Kak Alwy duduk dan besandar. Ia
tiba-tiba dengan serius dan semangat bercerita tentang dosen-dosen sastra yang
baik dahulu. Seperti Mattulada yang memarkir mobilnya di kejauhan kemudian
berjalan kaki ke jurusan dengan topi koboi di kepalanya. Ia bercerita bagaimana
Mattulada meminta menyodorkan uang ke mahasiswanya kemudian meminta untuk
membuat api unggun di malam hari, lalu Mattulada datang membawa puisi. Kak Alwy
bercerita tentang lucunya seorang professor sastra. Dimana tas mengajarnya
sering tertukar dengan tas dapur istrinya, suatu ketika tas ia bawa ke kelas
berhamburan buku dan sayur kangkung. Professor itu pun sering lupa kalau ia
mobilnya masih di kampus, sebab ia ke rumah karena di antar mahasiswanya. Lalu
kembali ke kampus membawa motor kecilnya untuk mengambil mobil, setiba di
Kampus, ia pun kembali bingung bagaimana turut membawa motor kecilnya itu.
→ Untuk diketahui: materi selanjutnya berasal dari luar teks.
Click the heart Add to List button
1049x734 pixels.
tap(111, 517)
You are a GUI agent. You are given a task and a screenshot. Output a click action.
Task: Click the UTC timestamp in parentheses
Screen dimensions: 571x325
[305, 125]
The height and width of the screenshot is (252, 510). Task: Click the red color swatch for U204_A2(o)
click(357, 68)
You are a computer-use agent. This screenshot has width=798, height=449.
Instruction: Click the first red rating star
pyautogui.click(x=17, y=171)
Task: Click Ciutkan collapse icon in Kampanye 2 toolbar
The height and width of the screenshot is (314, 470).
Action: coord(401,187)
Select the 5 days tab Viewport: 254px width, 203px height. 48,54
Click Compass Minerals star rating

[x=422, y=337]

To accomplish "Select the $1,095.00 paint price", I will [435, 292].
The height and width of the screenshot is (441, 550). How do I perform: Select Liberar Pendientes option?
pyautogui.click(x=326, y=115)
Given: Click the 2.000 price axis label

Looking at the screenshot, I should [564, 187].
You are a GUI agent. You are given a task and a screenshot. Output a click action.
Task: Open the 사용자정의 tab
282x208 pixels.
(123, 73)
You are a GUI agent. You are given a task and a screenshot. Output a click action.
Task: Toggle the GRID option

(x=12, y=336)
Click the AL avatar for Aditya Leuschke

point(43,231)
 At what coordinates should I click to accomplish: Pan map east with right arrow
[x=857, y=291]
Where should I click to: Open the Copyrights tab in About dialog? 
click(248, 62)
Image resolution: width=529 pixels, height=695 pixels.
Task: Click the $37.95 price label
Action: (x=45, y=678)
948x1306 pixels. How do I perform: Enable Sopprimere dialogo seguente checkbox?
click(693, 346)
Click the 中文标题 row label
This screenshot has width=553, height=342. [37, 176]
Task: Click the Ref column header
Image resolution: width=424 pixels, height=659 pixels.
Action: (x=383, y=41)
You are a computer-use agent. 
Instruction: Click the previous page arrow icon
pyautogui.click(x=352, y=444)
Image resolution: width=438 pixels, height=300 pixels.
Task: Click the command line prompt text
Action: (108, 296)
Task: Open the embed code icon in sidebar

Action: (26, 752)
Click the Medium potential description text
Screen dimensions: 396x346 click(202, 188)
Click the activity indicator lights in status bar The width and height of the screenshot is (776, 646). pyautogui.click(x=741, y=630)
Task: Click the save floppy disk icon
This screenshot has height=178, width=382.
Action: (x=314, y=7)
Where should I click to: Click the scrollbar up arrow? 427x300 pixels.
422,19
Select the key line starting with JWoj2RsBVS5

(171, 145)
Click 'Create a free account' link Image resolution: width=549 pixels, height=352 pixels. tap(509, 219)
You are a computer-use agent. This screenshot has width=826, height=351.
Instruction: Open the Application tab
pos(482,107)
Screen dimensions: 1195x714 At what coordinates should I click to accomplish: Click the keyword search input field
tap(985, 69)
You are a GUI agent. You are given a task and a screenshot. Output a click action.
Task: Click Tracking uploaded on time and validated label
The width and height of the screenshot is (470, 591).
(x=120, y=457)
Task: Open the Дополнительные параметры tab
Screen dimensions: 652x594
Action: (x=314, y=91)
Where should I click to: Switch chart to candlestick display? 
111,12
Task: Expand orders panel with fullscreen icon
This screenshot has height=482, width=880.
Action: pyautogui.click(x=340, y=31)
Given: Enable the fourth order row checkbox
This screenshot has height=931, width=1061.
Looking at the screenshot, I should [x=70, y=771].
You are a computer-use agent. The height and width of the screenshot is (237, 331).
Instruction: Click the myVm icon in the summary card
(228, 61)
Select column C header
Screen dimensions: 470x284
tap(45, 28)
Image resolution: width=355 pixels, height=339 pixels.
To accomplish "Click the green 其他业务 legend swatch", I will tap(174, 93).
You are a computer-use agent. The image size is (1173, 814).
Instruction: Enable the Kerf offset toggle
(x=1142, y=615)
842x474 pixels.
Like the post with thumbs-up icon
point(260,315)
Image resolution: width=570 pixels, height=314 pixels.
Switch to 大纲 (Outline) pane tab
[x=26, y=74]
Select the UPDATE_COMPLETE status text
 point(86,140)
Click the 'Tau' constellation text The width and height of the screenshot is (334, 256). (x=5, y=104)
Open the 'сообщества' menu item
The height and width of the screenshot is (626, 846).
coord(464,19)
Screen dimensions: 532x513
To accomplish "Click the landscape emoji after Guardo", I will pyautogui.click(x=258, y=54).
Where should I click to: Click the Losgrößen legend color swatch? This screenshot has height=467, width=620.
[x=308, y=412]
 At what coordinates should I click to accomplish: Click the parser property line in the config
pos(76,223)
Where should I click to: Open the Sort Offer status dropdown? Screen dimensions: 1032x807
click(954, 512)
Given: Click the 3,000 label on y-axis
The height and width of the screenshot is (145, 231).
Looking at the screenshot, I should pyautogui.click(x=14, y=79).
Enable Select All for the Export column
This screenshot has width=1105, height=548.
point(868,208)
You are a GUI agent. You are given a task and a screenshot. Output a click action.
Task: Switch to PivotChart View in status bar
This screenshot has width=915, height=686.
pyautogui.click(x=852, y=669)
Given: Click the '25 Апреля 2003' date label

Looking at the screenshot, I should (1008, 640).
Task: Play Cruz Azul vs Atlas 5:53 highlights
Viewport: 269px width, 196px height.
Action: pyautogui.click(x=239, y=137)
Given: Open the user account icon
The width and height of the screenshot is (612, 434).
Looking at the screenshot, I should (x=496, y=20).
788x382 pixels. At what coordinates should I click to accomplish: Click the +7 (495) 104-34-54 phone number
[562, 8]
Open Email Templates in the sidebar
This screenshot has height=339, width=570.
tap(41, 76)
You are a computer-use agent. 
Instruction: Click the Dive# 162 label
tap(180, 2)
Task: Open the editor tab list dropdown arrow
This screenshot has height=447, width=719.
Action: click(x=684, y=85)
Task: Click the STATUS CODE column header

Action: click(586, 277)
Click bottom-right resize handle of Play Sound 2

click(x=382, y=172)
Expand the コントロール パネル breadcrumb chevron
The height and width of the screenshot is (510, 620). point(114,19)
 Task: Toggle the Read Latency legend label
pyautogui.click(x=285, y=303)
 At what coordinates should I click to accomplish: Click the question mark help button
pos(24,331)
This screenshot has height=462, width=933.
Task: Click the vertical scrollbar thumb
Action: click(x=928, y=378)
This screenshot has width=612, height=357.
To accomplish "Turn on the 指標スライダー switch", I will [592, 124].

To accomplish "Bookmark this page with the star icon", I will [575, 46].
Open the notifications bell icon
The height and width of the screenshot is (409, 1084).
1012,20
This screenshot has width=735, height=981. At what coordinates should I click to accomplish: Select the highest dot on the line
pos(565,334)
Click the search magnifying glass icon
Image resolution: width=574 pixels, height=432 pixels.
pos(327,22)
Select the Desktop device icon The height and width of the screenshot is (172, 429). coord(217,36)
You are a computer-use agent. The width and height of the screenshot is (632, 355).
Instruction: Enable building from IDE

“orang pun dibuat bingung ketika ia meninggal, di rumahnya yang penuh buku itu
tak ada sarung. Kami terpaksa mencarikan sarung di tempat lain untuk menutup
jenazahnya,” kata Kak Alwy.
Kak Alwy bercerita tentang dosen
yang tak tua dengan baju yang selalu tak terkancing, mondar-mandir di antara mahasiswa
yang lagi asyik bermain gitar. Dosen itu pun ikut bernyanyi la la li li li,
hingga 10 atau 15 lagu. Dosen itu dengan gayanya sendiri memodifikasi motor
kebanggaannya. Yang sering dipakainya pulang balik ke kampus. Namun dengan
motor kebanggannya itulah dia pergi dan menghadap.
“Ah, sayang mereka pergi
rata-rata di usia tak tua,” lanjut Kak Alwy. Kami pun membandingkan dengan
dosen-dosen sekarang, yang selalu mengatur prilaku mahasiswanya, dengan menutup
diri dalam kepalsuan jabatan dan profesi. Bersembunyi dalam hukum yang ia buat
dengan gegabah, memangsa dan mengorbankan jiwa dan kreatifitas mahasiswanya. Sekarang
dunia kemahasiswaan adalah dunia yang hampa. Dunia yang tak memiliki pesona,
tak menyengat. Sudah jarang dosen yang mau berbagi dengan mahasiswanya, dosen
yang mau berlama-lama mendengar keluhan dan harapan mahasiswanya. Dalam kondisi
seperti itu, wajar saja mahasiswa tak betah dan ingin segera keluar dari
kampus. Dan itu pula yang diharapkan oleh para birokrat. Kampus yang berbau teknokrat.
Kampus yang lebih mementingkan ukuran-ukuran, indikator-indikator,
strata-strata, dibandingkan pertemuan, rokok, dan secangkir kopi.
Pukul 12.00, pertemuan usai. Kami
berniat pulang ke tempat masing-masing. Di antara kesunyian itu saya duduk di
bangku cokelat teras lephas menghadap ke gedung megah kehutanan. Pak Alwy
datang, “Idham bulan depan kita kumpul untuk membicarakan literasi”. Tapi ada
kalimat yang tak saya mengerti, “kita tinggal berdua penulis literasi”.
Saya tiba di sekretariat identitas, selangkah kaki saya di pintu
identitas mustafa datang berbisik. “Kak, Kak Ahyar meninggal dunia,” ucapnya
samar-samar. Kabar itu berasal dari Kak Supa dan kami memeriksa informasi itu
melalui facebook milik Ahyar Anwar. Betul, beliau meninggal di rumah sakit
Grestelina pukul 22.00 WITA.
Kemudian saya membaca status Erni
Aladjai, “Saya percaya orang baik selalu lekas menemui tuhannya”.
Dan pagi ini, kematian penulis
dan budayawan itu, saya teringat dengan cerita-cerita Kak Alwy semalam, tentang
dosen sastra yang lucu, mempesona, dan banyak yang mendahuluinya.
Inna lillahi wa inna lillahi
rojiuun. Semoga Ahyar Anwar tenang dan mendapat tempat di alam sana.